From: Doghouse Reilly Date: June 9, 2021 at 18:22
Even at the time of its release, Bad Magic overshadowed by Lemmy's very obviously failing health. His PR team did their best to put on a good face for the previous two or three years, and it made the whole operation seem smarmy and dishonest—the opposite of what the man stood for. "Lemmy just needs to rest ... minor procedure ... back to full strength very soon ... better than ever." Bullshit! We all saw those sad videos from the last few months of Lemmy hanging on mic stand, walking with a cane, laboring for breath, forgetting which song he was singing. And so here is the final album, most of the music written by the other guys, Lemmy sounding hoarse and weak in places, rather than gruff and curmudgeonly, and this somehow highlighting the cliched nature of many songs. Lemmy had been singing about "shooting out all your lights" for decades, so why not have a song with that title? Even with the historical context put aside, Bad Magic is down there with Snake Bite Love, Kiss Of Death and

From: Doghouse Reilly Date: June 9, 2021 at 18:37
... and Motorizer as one of the band's less-inspired (and less-inspiring) albums.
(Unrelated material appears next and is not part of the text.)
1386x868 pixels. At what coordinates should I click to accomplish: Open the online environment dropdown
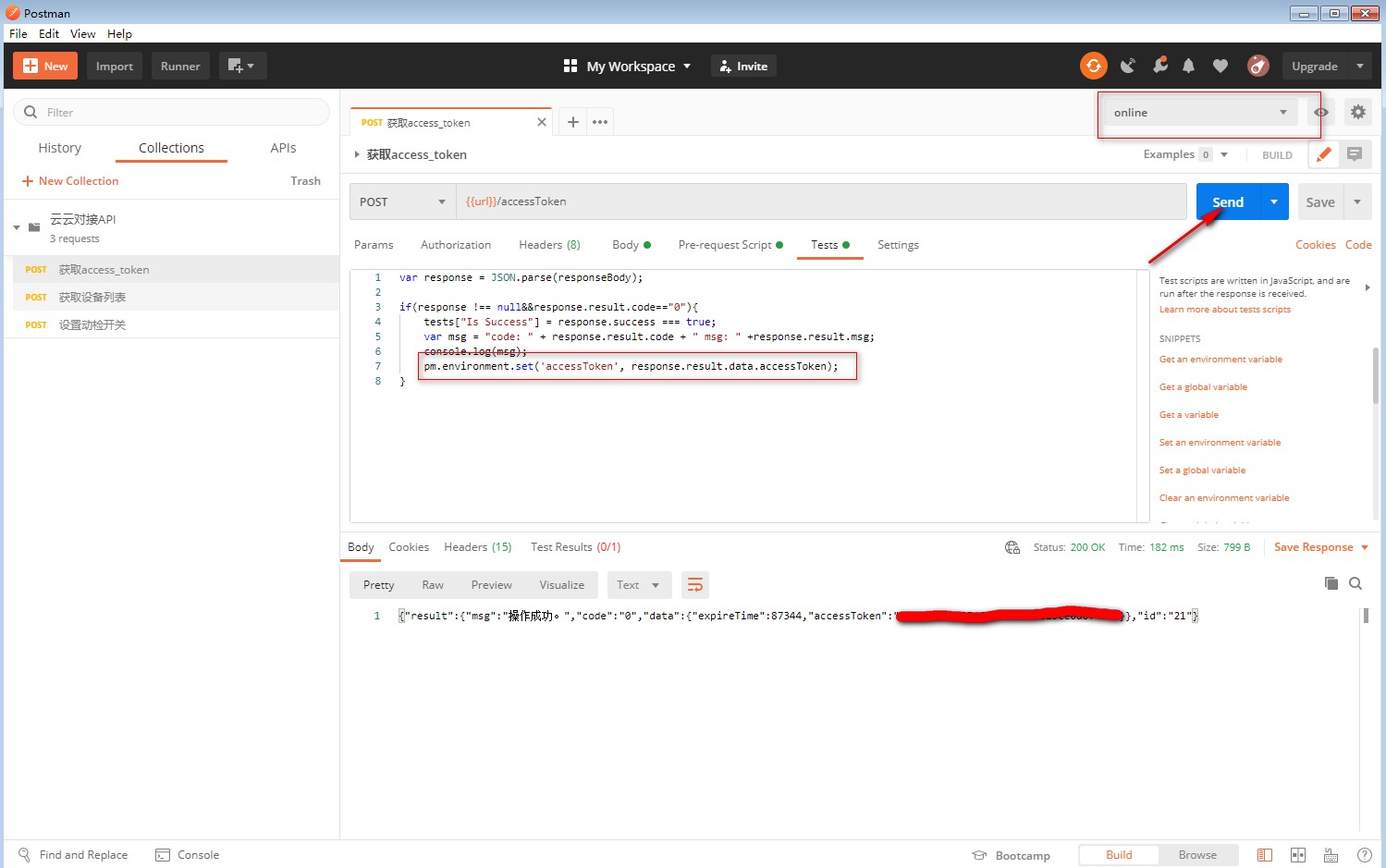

As the final statement from such a legendary band, it's hard to listen to, quite honestly. In the later part of his life, Lemmy underwent the same kind of transformation Ozzy did. There was Teddy Bear Ozzy, and there was Grandpa Lemmy. He went from being a straight-shooting outlaw to a crusty but lovable old man. When Rolling Stone profiled him in about 2008, it was hard not to see him as a bit of a relic, stuck in the past and almost kind of pathetic. We blamed those metal-hating snobs at Rolling Stone for drawing him that way, but secretly we wondered—is that how he seems to everyone who doesn't worship his music like we do? And are they maybe not 100% wrong? And what does it say about us that we idolize someone whose second-greatest claim to fame (and a very close second at that) was being an unapologetic, functioning alcoholic?